THE CARD:
The Chevy Nova of the Apocalypse, the Fluffy Bunny of Armageddon, the Rubber Ducky of Doomsday, Dumpster of the Living Dead, Anti-Monster Nunchucks, Missus Ah-Whiggins, Cal Worthington's discount inventory, and America's Suntanned Iron Chef vs. America's Cheapo Plastic Zombies.
More details here.
THE ANGLE:
It's a world torn asunder by mysteries. One: the Earth's populace has been transformed into mutated creatures that only come out at night to feed on flesh. Two: one man has somehow survived the world-ending catastrophe and must battle the undead hordes nightly to survive. Three: a dark couple reproduces the whitest kid this side of a Connecticut boarding school. And so into this world awakes Renchard (Mark Dacascos), a former military man living in the sticks faraway from the zombie-infested city of Los Angeles. As he dreams of his dead wife and white son and plagued by hallucinations of non-Imus bad radio, he's constantly under the attack by the bloodthirsty and balding fiends. His plan to end the plague of gut-munching shambling droolers is to fire off a series of bombs strategically placed around the city. But Renchard is rapidly losing his mind in despair, loneliness, and terror. One day he receives a video transmission on his laptop from a desperate woman (Jennifer Lee Wiggins) from an unknown location, and just as he goes out to find her, he’s thwarted by a couple of armed homoerotic goofs (Geoff Meed & Ryan Lloyd). We learn that the woman’s blood is immune to the zombie virus and thus holds the key to saving the world from further destruction. But the two goofs like the way things are and hunt down Renchard and the woman. And with a city riddled with ticking time bombs and filled with malnourished zombies, it will take more than a miracle and a copyright violation to save humankind.
THE FINISHER:
If I Am Omega’s angle sounds familiar, it's probably because you've seen it before, in at least three different versions. Richard Matheson’s novel I Am Legend has been translated into several works, most notably 2007’s I Am Legend, the classic Last Man on Earth with Vincent Price and Charlton Heston’s 70s flick Omega Man.

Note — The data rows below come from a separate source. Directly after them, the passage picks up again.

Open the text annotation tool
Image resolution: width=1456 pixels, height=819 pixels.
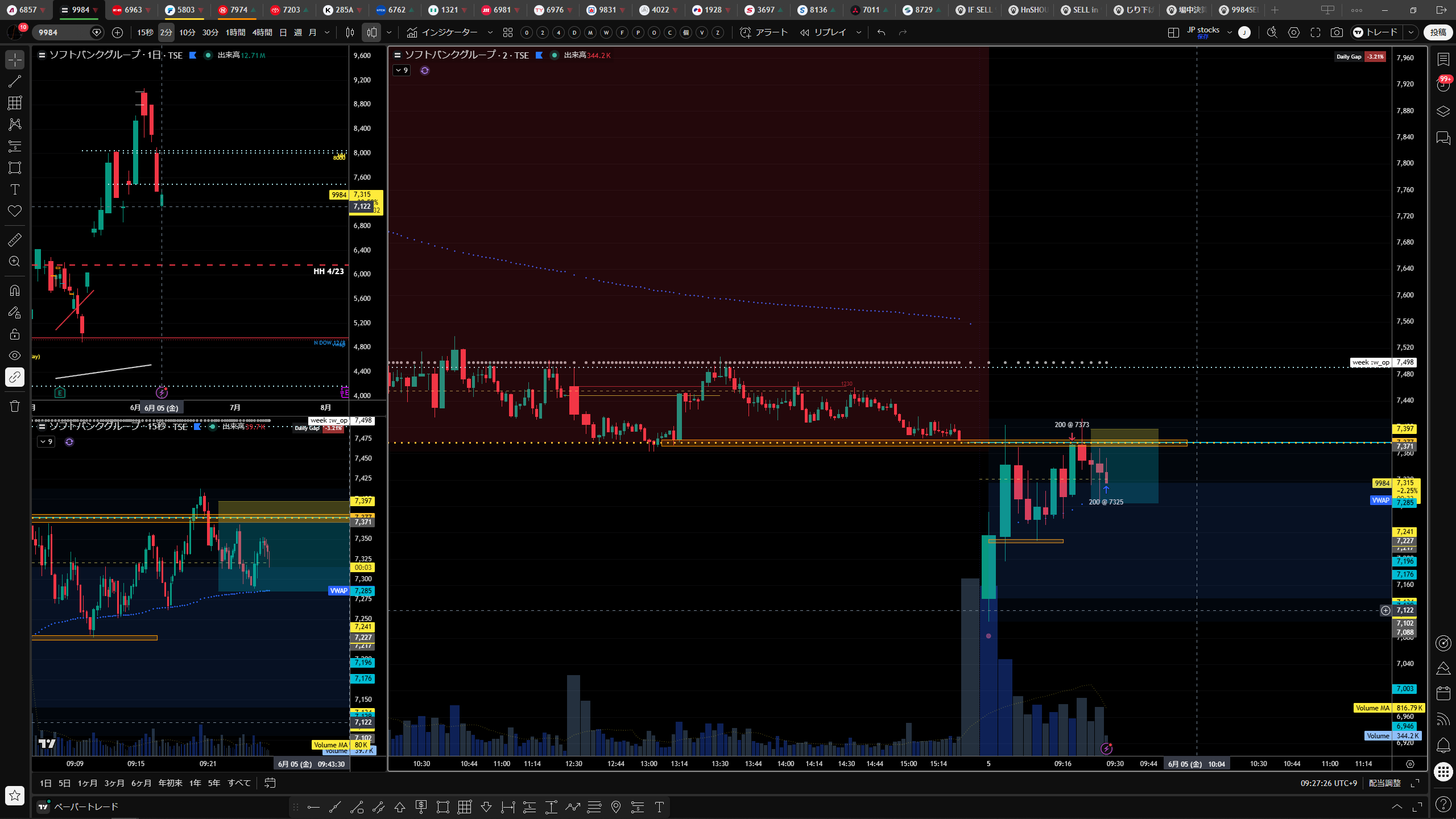coord(15,189)
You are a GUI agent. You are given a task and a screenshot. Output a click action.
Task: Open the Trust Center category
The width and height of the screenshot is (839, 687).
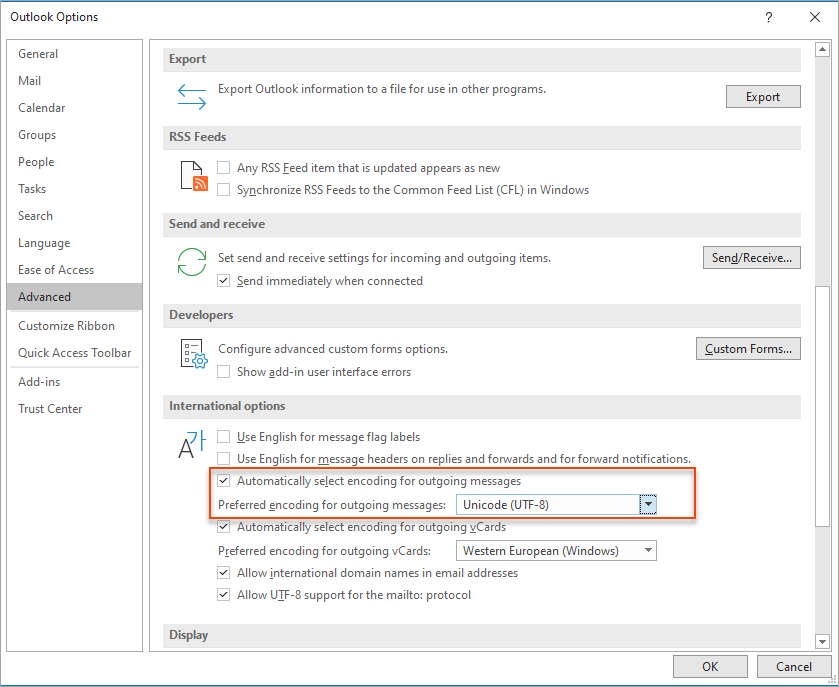(x=50, y=409)
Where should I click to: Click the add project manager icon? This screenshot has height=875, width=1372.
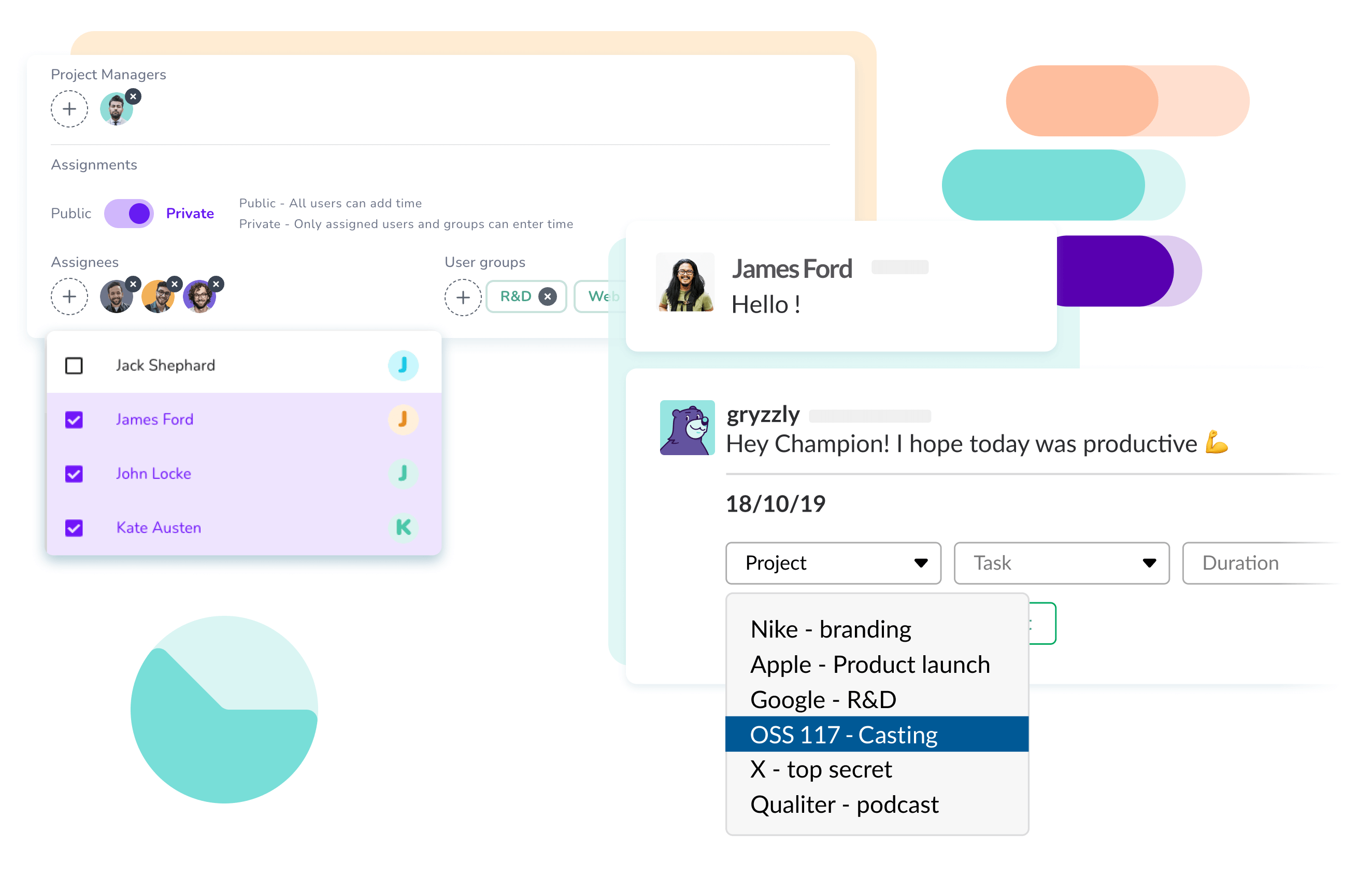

But even the putrid Wil Smith vehicle is better than this turkey, but not by much. Oozing from the crazy, copyright-defiling studio known as The Asylum, the movie takes a cheeseball martial arts actor in Dacascos (was Don “The Dragon” Wilson not available?), puts him in someone’s hippy cabin in Ojai, and surrounds him with bad sound effects, semi-decent undead makeup, and clumsy zombie actors. Seriously, you could blow these guys over with a bunny fart. In order to avoid paying the Matheson estate any royalty fees or providing the audience with entertainment, the film doesn’t bother with explaining how everyone turned into zombies nor delving into the novel’s premise that the Renchard/Neville character was responsible for the plague that ended the world. Despite this shallowness, the movie retains a bit of B-movie, direct-to-video charm. But what started off as a fully aware rip-off soon degenerates into a simple action story with a few zombie attacks thrown in for good measure and a spectacularly awful CGI destruction of L.A. On the plus side, Dacascos and company put in well-meaning performances and roundhouse kicks suitable for the cheese factor. I haven’t seen many Asylum films (and there are several more scheduled in this month’s Planet Tremendo), but despite its periodic cheapness, on a technical level, I Am Omega is probably the most polished work to date from this funny, defiant, little movie company.